The author has been described by News Ltd as an "iconoclast", "Svengali", a pollie's "economist muse", and "pungently accurate". Fairfax says he is a "Renaissance man" and "one of Australia’s most respected analysts." Stephen Koukoulas concludes that he is "85% right", and "would make a great Opposition leader." Terry McCrann claims the author thinks "‘nuance’ is a trendy village in the south of France", but can be "scintillating" when he thinks "clearly". The ACTU reckons he’s "an enigma wrapped in a Bloomberg terminal, wrapped in some apparently well-honed abs."

Saturday, February 25, 2012

The Australian: RBA confirms taxpayer subsidy of bank deposits worth "hundreds of millions"

Great article from Adam Creighton in The Australian today (as an aide: if you take, say, 5 basis points, and you multiply by $1 trillion, you get $500 million per annum):

AUSTRALIAN banks could be benefiting from free insurance from Australian taxpayers worth hundreds of millions, Reserve Bank governor Glenn Stevens suggested yesterday.

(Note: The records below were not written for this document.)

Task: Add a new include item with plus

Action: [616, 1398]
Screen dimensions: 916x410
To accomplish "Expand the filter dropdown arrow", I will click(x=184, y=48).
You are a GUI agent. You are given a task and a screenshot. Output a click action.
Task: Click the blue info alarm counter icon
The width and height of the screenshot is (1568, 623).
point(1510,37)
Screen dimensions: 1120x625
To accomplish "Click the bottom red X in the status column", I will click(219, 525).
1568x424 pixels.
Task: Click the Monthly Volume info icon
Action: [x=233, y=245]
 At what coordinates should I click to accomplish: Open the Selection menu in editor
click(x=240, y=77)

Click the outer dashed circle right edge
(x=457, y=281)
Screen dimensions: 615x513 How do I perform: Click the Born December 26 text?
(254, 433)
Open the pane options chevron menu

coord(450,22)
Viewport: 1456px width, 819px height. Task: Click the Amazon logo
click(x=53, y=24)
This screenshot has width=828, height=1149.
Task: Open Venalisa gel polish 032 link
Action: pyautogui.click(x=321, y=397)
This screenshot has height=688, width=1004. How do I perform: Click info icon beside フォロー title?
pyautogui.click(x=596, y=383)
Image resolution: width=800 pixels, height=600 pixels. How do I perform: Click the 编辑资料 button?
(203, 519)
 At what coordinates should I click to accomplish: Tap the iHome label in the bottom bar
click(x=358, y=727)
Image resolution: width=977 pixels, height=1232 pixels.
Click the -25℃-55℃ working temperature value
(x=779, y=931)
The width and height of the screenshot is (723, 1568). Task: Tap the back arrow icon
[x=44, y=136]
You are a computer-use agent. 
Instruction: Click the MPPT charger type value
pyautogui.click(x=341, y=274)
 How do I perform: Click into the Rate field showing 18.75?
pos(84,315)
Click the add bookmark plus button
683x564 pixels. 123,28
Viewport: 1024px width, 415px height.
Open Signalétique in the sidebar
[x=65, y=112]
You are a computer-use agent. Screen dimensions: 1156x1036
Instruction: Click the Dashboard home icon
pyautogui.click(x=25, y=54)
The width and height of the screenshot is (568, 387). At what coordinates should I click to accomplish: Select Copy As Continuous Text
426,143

Under questioning from Nationals MP Scott Buchholz, the governor said the Reserve Bank had not done a formal calculation of the fee banks should pay for the Financial Claims Scheme, which provides free insurance for bank deposits worth up to $250,000.

But he suggested the fee would be roughly equal to a small fraction of one percentage point of the insured deposits' value, which implies a premium of at least $200 million a year.

Christopher Joye, a financial economist at YBR Funds Management, said "the governor of the RBA has provided an estimate of one explicit taxpayer subsidy to the Australian banking system; it is now incumbent on the government to tell taxpayers what the other implicit ones are worth".